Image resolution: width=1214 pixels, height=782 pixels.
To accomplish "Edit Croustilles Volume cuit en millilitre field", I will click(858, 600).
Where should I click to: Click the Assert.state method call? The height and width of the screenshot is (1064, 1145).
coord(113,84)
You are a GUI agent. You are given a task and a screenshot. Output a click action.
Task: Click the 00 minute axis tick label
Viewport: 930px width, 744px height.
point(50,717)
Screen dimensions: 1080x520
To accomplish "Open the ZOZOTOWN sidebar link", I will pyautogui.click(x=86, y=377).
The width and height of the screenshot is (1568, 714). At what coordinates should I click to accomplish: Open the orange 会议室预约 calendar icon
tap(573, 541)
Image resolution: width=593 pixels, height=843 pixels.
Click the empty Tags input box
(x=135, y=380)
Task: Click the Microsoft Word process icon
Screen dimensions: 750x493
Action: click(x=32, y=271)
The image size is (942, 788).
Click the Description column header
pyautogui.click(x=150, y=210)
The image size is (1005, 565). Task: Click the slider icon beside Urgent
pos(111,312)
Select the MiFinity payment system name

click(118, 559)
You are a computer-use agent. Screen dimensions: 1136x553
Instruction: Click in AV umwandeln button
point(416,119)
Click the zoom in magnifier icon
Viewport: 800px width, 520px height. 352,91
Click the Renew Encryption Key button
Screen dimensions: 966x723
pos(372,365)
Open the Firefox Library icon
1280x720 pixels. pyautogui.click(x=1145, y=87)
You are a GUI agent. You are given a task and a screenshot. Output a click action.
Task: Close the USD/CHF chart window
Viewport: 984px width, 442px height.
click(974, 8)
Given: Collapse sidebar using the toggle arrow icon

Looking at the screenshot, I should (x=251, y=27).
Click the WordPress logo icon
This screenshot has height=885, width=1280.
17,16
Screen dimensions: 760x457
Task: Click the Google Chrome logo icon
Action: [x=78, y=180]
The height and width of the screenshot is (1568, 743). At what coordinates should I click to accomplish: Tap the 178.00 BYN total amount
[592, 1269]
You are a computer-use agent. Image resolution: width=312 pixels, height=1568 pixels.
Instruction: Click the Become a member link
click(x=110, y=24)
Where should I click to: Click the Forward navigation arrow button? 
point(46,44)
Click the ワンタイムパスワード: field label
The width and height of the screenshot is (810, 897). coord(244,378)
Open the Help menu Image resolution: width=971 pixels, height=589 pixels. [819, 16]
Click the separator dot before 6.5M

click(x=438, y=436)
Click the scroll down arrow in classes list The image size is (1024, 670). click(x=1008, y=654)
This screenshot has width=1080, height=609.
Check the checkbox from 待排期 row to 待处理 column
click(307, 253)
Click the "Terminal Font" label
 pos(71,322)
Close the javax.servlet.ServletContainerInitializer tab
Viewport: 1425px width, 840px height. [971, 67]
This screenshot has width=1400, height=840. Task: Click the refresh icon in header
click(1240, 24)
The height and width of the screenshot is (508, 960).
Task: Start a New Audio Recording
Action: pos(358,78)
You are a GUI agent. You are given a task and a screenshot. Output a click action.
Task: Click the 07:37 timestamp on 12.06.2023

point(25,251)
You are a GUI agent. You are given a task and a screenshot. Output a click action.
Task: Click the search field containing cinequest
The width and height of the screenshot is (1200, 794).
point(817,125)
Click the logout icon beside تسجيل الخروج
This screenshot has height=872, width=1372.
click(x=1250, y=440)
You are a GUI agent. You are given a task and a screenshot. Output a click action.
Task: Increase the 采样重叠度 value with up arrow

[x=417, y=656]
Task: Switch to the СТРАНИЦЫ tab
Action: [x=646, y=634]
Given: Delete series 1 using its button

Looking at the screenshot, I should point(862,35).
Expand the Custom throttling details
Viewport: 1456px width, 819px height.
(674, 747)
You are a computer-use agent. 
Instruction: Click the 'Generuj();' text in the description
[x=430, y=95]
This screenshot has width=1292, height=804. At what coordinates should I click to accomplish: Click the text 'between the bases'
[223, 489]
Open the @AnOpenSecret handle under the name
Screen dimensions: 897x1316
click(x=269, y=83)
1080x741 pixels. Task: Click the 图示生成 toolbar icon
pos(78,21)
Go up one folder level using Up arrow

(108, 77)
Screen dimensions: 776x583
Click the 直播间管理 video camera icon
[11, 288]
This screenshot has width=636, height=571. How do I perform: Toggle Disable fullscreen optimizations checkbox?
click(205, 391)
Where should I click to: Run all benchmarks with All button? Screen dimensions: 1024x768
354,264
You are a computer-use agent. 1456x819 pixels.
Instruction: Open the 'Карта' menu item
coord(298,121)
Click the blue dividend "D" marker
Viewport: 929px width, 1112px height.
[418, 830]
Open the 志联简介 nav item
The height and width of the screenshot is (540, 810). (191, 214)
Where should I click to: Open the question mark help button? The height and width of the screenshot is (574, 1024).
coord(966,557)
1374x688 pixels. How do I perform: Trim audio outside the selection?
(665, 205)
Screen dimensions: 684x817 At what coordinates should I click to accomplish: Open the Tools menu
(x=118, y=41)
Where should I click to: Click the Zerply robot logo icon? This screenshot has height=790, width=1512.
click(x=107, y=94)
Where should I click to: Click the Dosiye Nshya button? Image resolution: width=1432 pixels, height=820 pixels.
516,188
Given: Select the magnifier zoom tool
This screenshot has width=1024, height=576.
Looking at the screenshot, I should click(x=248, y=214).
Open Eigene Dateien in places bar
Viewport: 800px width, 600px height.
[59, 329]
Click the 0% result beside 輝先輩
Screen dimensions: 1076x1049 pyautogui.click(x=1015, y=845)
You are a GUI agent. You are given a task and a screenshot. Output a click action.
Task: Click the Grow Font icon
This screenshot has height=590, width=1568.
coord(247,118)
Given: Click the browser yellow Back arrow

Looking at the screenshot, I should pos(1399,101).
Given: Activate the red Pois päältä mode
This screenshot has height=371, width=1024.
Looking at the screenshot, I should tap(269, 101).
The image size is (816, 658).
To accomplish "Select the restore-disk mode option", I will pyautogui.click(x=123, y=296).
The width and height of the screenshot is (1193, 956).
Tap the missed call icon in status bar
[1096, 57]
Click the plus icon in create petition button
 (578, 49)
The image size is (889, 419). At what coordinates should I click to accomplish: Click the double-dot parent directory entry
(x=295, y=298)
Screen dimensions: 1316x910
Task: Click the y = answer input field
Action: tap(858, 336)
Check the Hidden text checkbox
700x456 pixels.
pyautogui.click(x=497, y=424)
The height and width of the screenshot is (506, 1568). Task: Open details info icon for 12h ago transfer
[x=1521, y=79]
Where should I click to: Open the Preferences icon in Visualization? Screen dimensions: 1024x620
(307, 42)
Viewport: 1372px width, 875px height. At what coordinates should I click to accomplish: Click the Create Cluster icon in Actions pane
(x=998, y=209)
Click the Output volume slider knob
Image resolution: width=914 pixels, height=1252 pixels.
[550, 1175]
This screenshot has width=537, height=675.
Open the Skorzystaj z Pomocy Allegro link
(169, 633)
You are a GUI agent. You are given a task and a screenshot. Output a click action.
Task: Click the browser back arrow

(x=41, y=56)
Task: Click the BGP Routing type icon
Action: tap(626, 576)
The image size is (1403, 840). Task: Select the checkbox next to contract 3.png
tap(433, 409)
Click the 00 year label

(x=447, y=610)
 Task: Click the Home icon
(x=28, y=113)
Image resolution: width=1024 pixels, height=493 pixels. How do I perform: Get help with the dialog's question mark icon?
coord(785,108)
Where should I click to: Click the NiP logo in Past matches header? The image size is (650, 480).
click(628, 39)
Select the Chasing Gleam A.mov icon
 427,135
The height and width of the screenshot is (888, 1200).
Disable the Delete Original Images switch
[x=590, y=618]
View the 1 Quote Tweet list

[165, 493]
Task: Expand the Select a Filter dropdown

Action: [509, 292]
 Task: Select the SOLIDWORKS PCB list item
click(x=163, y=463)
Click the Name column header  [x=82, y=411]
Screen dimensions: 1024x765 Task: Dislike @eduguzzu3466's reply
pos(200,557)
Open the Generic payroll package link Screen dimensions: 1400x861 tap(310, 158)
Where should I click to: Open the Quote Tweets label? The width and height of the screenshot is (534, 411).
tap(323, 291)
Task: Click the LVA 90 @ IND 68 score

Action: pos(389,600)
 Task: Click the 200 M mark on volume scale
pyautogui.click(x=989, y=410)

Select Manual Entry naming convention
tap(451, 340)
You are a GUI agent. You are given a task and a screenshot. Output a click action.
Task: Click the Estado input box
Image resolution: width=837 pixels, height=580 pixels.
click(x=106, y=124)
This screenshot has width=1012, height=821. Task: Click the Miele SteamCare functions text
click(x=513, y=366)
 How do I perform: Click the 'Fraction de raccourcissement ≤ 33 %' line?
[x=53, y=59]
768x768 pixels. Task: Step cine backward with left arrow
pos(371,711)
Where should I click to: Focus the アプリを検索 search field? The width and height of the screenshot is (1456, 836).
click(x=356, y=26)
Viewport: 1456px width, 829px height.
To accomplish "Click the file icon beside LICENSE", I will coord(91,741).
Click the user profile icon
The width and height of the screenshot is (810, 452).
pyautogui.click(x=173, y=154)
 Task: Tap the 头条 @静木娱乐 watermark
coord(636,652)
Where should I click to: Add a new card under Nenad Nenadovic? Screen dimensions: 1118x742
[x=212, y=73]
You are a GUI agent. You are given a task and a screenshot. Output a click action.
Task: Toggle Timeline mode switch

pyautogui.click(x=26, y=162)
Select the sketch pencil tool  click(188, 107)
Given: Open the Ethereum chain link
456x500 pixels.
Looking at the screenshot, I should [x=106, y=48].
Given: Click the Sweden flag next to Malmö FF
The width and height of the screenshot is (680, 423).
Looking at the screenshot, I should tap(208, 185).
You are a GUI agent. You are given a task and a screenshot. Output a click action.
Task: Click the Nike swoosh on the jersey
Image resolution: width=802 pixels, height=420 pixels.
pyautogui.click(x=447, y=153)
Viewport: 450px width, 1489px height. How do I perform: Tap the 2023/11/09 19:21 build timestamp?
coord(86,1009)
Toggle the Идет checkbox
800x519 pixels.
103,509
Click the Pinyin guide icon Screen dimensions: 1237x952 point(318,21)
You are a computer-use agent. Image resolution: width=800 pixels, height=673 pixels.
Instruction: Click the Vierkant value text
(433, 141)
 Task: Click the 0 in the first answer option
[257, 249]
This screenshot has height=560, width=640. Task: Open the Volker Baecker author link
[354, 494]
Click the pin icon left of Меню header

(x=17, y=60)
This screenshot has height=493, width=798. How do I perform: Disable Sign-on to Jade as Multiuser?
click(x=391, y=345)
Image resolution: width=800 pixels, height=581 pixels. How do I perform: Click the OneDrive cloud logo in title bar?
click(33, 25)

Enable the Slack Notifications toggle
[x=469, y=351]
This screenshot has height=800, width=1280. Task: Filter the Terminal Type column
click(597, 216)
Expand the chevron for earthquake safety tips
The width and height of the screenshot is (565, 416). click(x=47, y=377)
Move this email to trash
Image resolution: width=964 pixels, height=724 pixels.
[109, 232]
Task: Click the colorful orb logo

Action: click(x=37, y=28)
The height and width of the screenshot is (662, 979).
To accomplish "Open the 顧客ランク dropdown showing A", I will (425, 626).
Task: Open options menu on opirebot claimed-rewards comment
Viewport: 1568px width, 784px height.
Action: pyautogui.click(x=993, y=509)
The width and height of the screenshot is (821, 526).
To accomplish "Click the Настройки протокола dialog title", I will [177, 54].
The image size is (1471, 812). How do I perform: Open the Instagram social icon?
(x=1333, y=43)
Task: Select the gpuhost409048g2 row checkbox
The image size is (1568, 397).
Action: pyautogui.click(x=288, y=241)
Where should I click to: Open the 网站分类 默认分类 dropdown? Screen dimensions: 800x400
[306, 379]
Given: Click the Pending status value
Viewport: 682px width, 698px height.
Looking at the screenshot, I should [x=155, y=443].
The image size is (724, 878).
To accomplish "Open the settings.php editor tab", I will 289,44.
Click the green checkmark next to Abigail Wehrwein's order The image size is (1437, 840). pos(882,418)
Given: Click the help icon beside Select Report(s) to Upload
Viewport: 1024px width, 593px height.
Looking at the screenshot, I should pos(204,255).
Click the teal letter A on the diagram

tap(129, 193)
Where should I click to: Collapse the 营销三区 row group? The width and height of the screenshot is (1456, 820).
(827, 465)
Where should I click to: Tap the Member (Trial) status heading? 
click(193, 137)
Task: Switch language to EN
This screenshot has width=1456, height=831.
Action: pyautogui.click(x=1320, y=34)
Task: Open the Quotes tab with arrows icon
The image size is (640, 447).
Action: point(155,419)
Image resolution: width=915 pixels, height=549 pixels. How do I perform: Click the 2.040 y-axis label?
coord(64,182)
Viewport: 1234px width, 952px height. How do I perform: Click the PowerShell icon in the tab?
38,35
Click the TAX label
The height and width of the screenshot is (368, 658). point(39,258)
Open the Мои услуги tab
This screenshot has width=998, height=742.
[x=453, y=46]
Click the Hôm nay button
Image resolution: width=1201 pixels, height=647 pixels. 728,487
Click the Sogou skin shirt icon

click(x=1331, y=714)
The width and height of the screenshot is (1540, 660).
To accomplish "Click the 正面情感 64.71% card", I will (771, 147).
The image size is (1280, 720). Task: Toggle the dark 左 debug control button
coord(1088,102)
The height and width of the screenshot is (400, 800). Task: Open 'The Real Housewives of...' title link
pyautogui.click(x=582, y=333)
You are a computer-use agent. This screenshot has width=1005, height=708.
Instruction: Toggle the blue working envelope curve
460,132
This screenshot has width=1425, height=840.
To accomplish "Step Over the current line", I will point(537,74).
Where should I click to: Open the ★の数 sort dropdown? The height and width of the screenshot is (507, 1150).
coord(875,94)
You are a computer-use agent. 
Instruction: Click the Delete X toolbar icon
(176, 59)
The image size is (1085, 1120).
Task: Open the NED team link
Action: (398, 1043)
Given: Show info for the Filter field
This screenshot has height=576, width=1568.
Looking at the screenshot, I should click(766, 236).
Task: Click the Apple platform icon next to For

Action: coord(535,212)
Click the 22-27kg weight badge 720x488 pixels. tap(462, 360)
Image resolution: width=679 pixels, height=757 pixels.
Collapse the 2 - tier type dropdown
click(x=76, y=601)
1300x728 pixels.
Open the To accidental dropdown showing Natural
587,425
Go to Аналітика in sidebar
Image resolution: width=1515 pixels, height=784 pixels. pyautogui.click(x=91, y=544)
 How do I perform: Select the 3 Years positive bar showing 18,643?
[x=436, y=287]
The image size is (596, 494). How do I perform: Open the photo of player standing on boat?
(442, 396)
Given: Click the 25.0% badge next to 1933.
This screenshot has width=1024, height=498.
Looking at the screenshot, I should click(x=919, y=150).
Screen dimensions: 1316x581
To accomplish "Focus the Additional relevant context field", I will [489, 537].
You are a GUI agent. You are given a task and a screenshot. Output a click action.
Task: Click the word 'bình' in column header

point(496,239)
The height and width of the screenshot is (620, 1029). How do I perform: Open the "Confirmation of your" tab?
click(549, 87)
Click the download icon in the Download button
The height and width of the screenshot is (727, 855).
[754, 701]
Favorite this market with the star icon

****************

> WHAT THE EXERCISE ASKS
Every line that contains the string "badge" should be copied from the entries.

> ANSWER SPACE
Click the 22-27kg weight badge 720x488 pixels. tap(462, 360)
Given: Click the 25.0% badge next to 1933.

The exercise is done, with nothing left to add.